Phase 3 - Timing/Latency Analysis
- Check whether critical paths pass through target module and inspect path delays in
timing_report.txt
- Measure operation latency from PMC traces or waveform data
- For Ball/FSM modules, analyze FSM in Chisel source:
- draw FSM state transitions
- estimate cycles per state (best/worst case)
- identify bottleneck states
- analyze SRAM access pattern (serial vs pipelined vs multi-port parallel)
Phase 4 - Optimization Proposals
Provide quantifiable optimization options. Each option should include:
- optimization method
- expected area delta (quantified from hierarchy report)
- expected latency delta (cycles)
- expected frequency impact
- trade-off explanation
Common optimization patterns:
Reduce latency:
- read/write pipelining: overlap writes with next-round reads; slight area increase, notable latency drop
- multi-bank parallel read: use
inBW > 1 to read multiple rows concurrently; area stable, latency drops with port count
- remove idle wait states: merge unnecessary FSM states; slight area reduction
- compute while reading: overlap computation with SRAM response timing
Reduce area:
- replace large reg arrays with SRAM accesses; strong area reduction, possible latency increase
- share compute units across operations (time-multiplexing); lower area, possible latency increase
- reduce counter bit-width based on real bounds; small area reduction
Improve frequency:
- split long combinational paths by adding pipeline regs; slight area increase, possibly +1 cycle latency
Present options and let the user choose.
Phase 5 - Implementation
Apply the selected optimization in Chisel code.

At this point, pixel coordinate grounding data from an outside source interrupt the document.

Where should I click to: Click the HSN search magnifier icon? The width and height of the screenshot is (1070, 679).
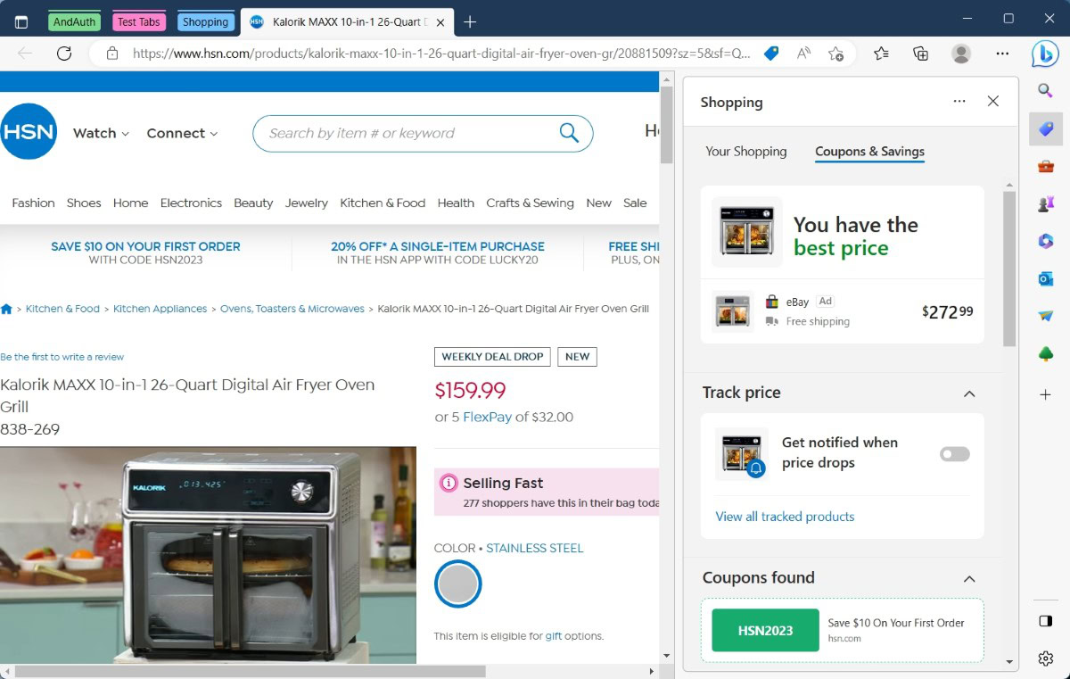[x=569, y=133]
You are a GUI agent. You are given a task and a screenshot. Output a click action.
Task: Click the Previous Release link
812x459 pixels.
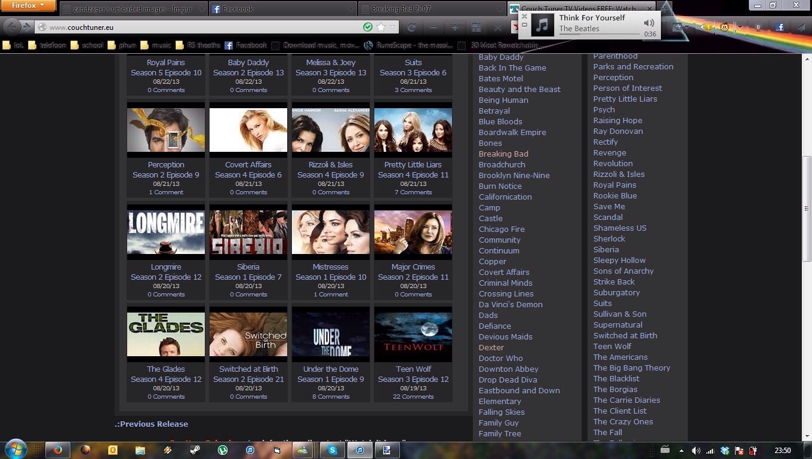point(152,424)
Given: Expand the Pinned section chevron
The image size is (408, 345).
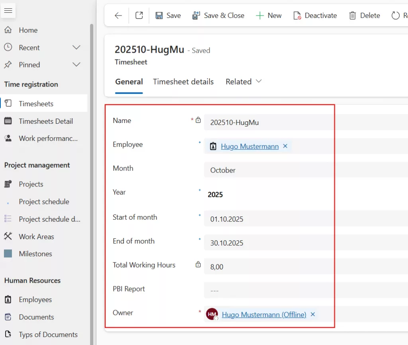Looking at the screenshot, I should tap(77, 65).
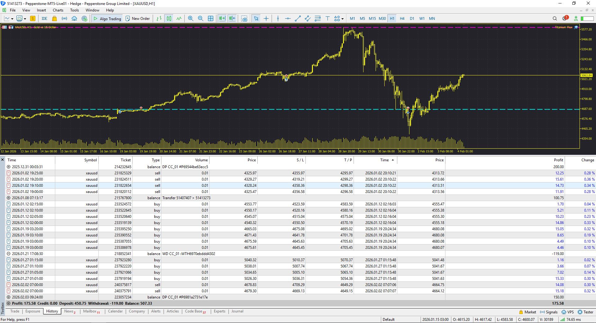Viewport: 596px width, 323px height.
Task: Take a chart screenshot with camera icon
Action: (244, 19)
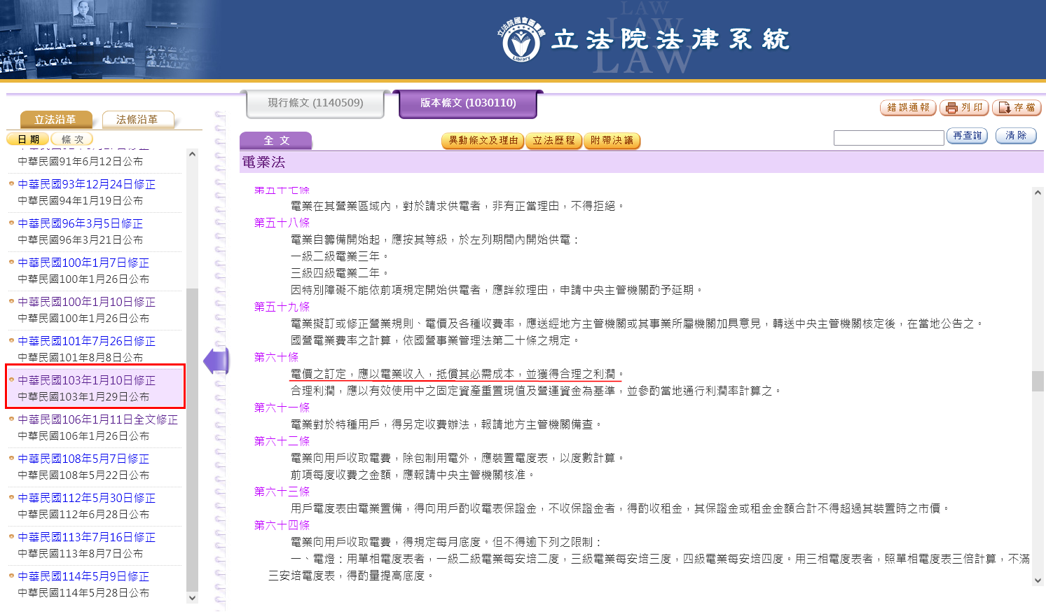Click the content pane scroll-down arrow

(x=1038, y=580)
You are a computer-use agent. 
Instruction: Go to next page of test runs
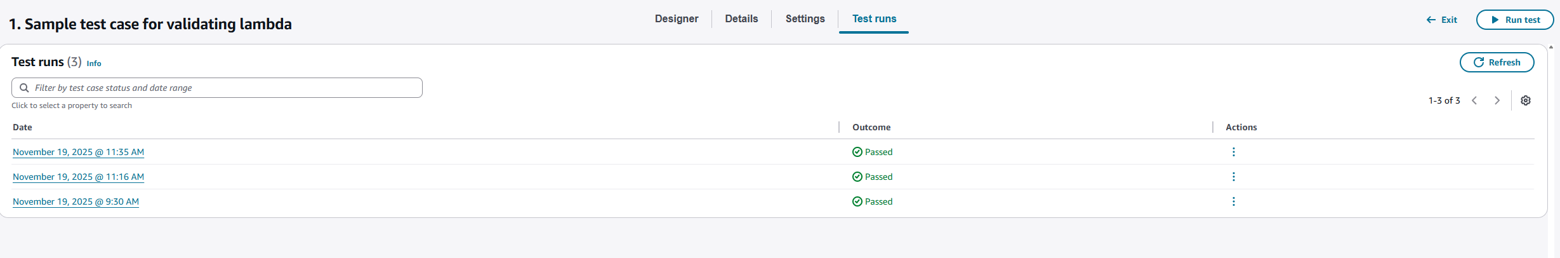coord(1497,100)
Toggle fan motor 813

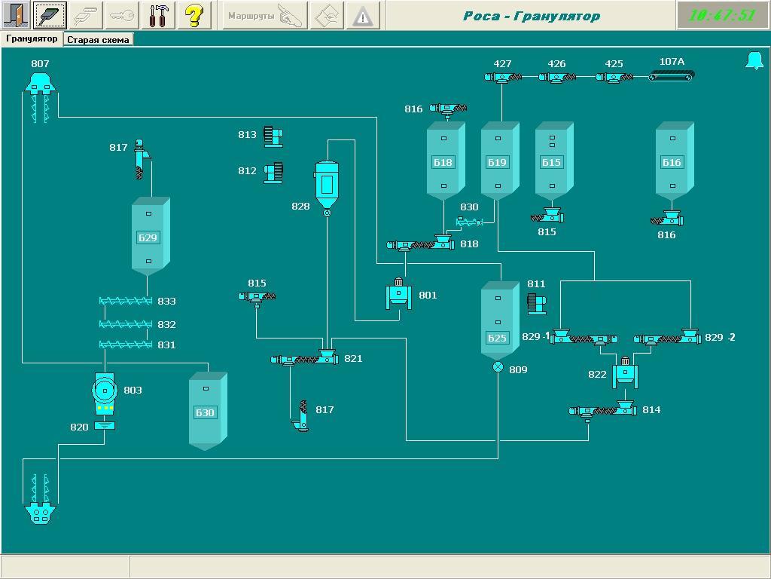[x=273, y=136]
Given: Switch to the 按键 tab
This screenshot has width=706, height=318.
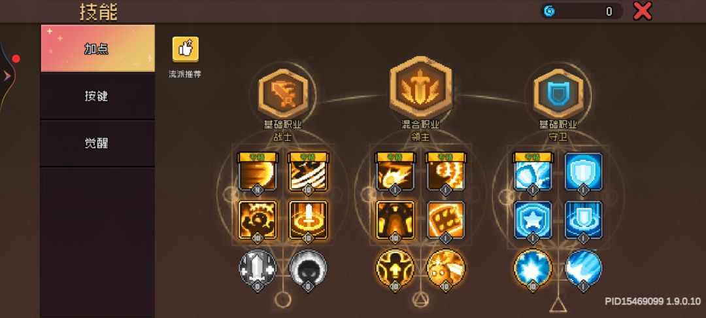Looking at the screenshot, I should pos(97,96).
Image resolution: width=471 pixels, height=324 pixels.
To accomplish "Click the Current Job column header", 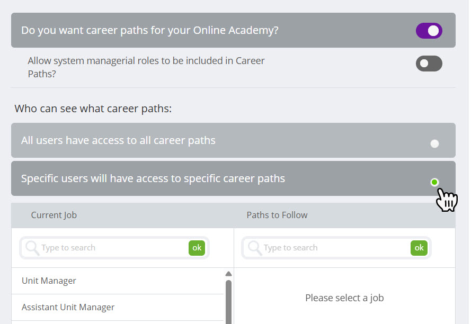I will 54,215.
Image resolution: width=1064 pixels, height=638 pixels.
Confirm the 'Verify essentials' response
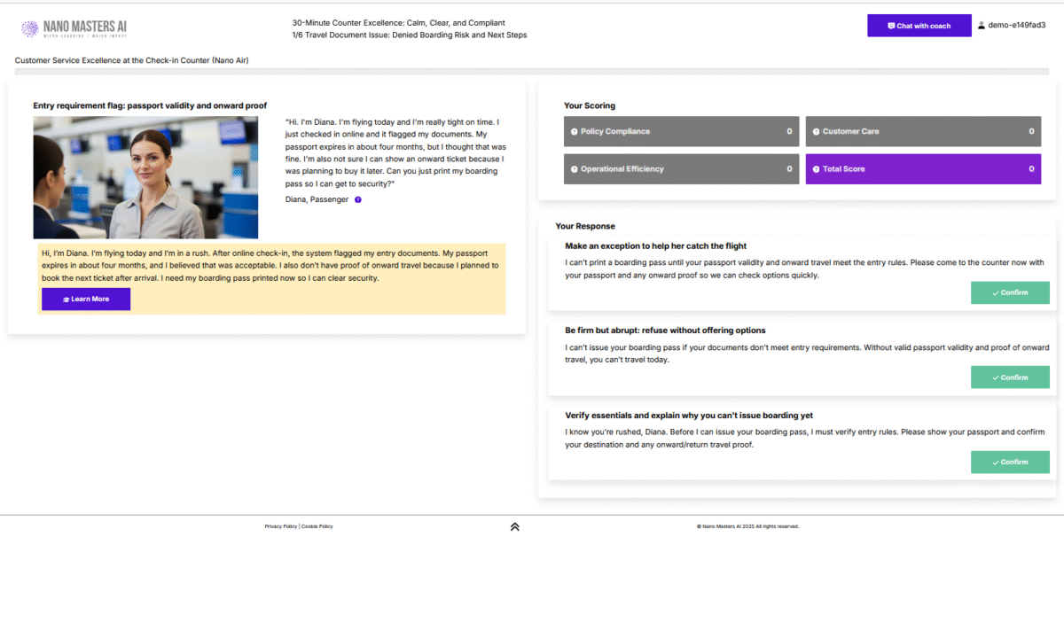pyautogui.click(x=1010, y=462)
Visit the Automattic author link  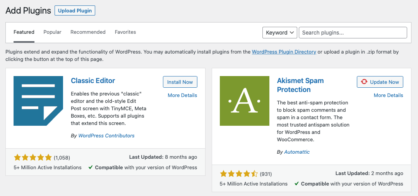(x=297, y=152)
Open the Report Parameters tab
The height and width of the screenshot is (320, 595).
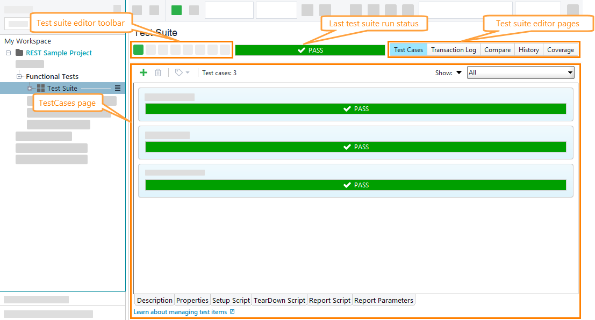pyautogui.click(x=383, y=300)
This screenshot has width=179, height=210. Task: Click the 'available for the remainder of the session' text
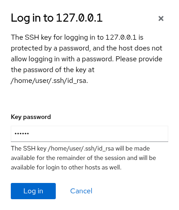pyautogui.click(x=70, y=158)
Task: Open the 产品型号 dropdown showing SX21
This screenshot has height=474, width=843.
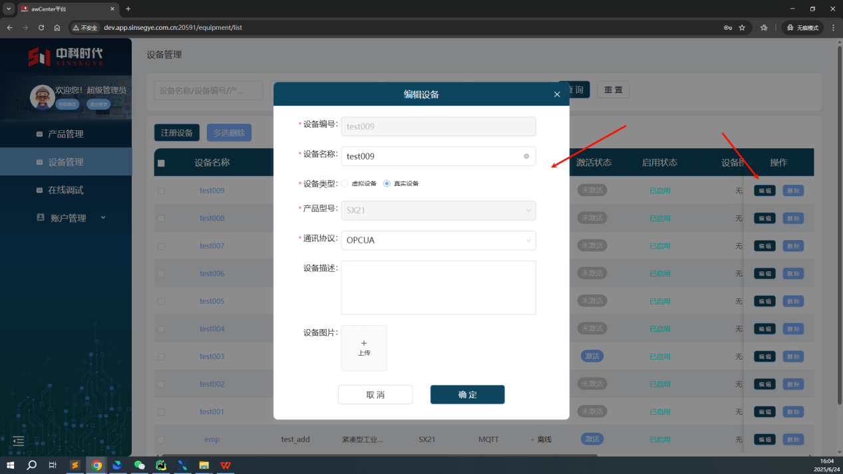Action: (x=438, y=211)
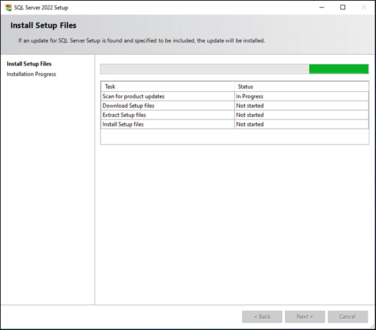Click the Install Setup Files page heading
Screen dimensions: 376x330
tap(44, 25)
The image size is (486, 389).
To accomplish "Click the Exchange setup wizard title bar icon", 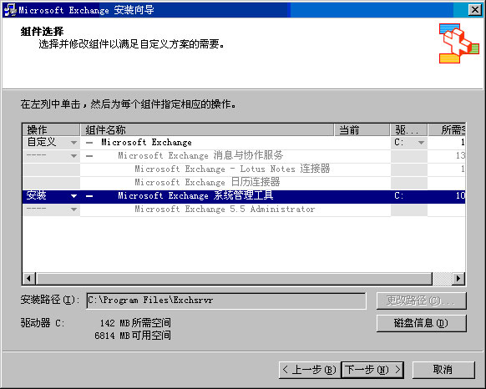I will (x=11, y=10).
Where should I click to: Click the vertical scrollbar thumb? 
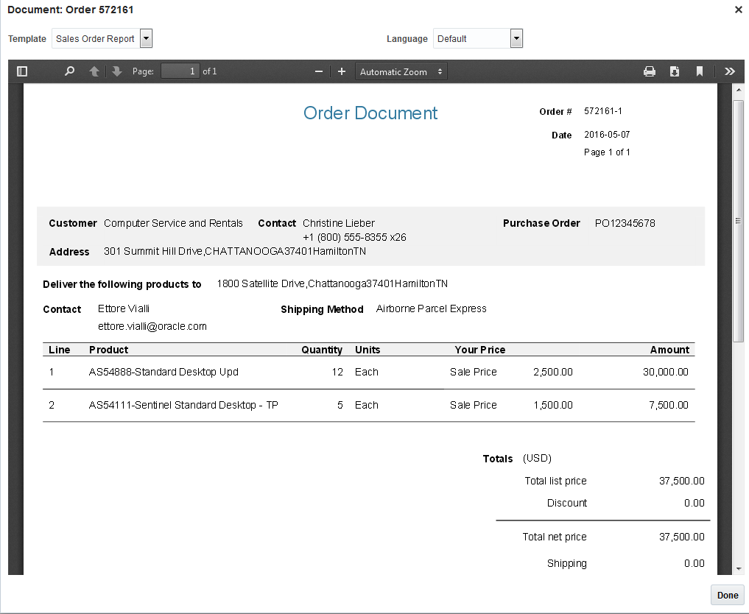[x=739, y=221]
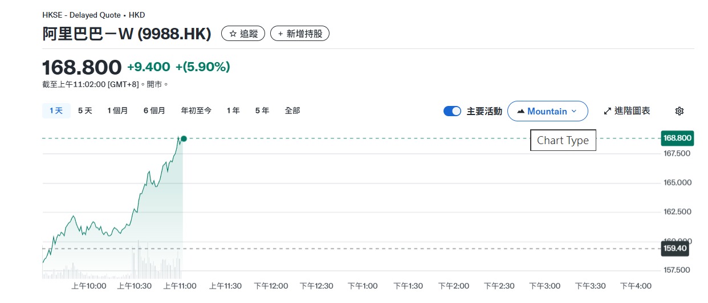Switch chart to 1 年 range
The image size is (708, 303).
(233, 110)
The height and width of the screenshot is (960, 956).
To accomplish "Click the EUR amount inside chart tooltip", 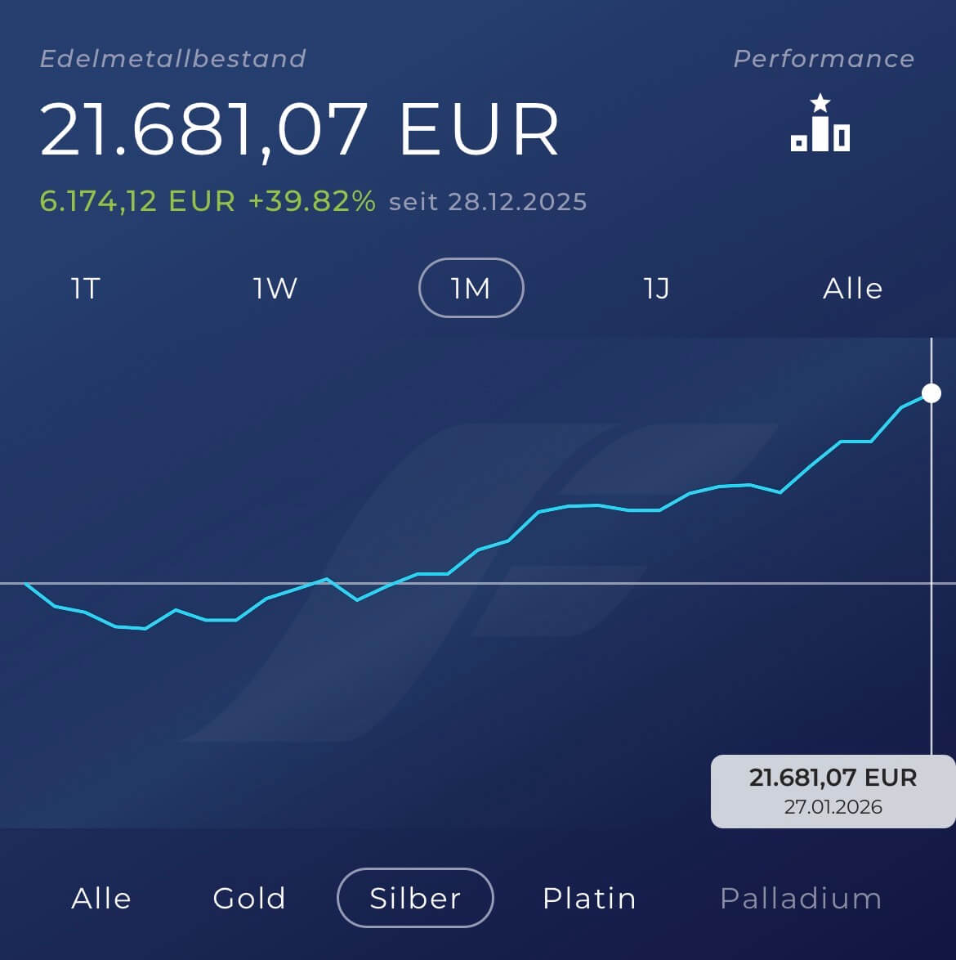I will click(833, 777).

Phase 6 - Post-Optimization Measurement
- Run
bbdev_yosys_synth again and compare hierarchy reports
- If CTest exists, rerun simulation with
bbdev_verilator_run and compare cycle counts in PMC traces
- Run
validate to ensure registration consistency is preserved
- Output before/after comparison report:
| Metric | Before | After | Delta |
|---|
| Area | X | Y | -Z% |
| Cycles | A | B | -C% |
| Critical path delay | D | E | -F% |
Troubleshooting
If MCP tools return HTTP 500 or returncode=1:
- read
bbdev/server.log for detailed error information